## WHAT THE EXERCISE ASKS
Each entry below should be written out exactly as it is, with no pictures.
*** Opening of EXERCISE MATERIAL ***
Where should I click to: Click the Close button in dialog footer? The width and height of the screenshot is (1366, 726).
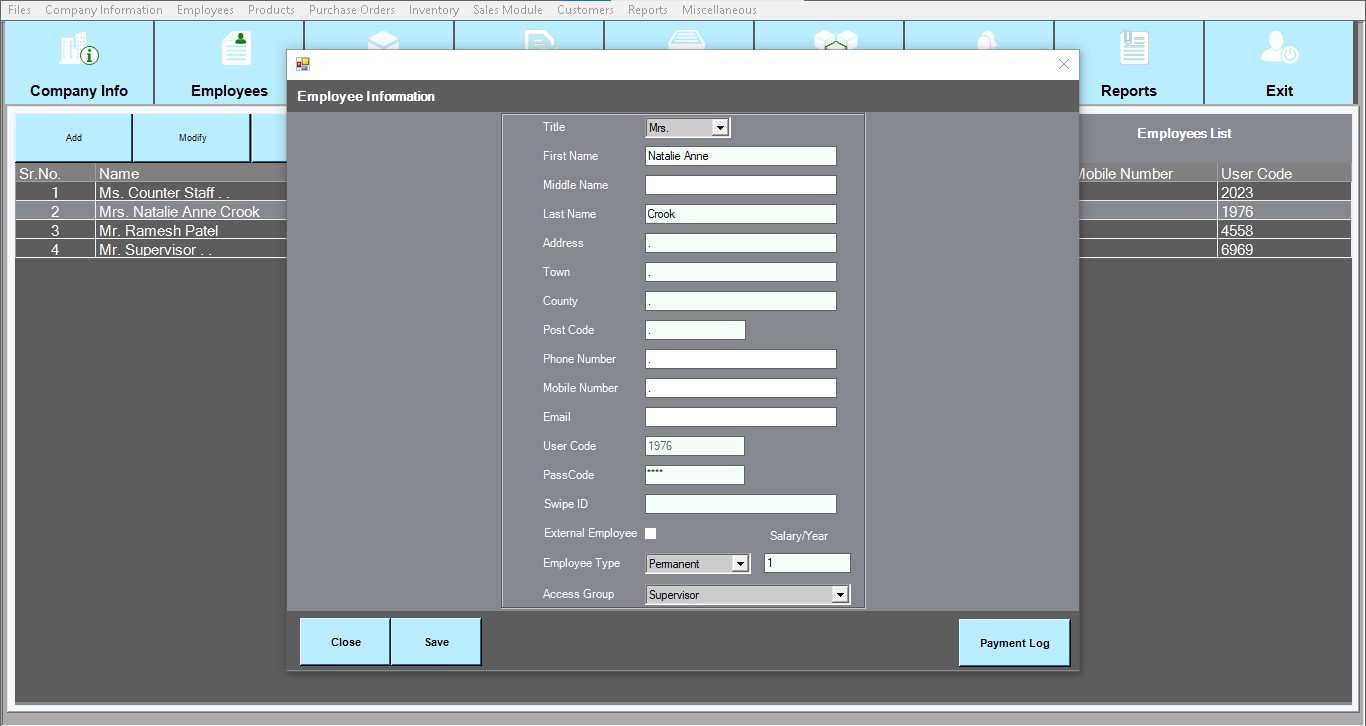click(345, 642)
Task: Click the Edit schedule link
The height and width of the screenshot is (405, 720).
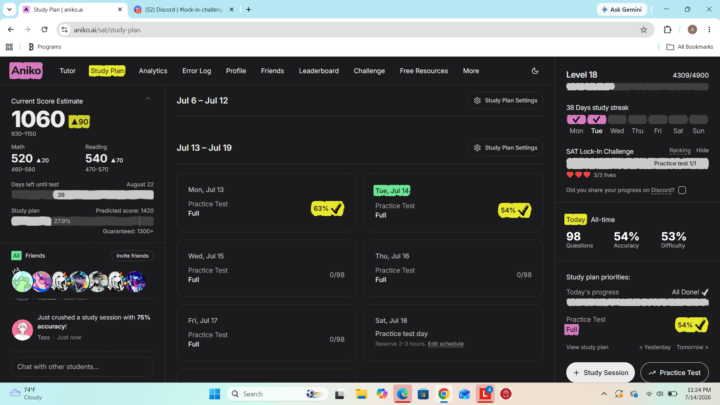Action: pyautogui.click(x=445, y=344)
*** Close of EXERCISE MATERIAL ***
## SOLUTION TO THIS TASK
Where should I click to: Click the Close button in dialog footer? The width and height of the screenshot is (1366, 726).
click(345, 642)
Task: Click the Edit schedule link
The height and width of the screenshot is (405, 720).
Action: pyautogui.click(x=445, y=344)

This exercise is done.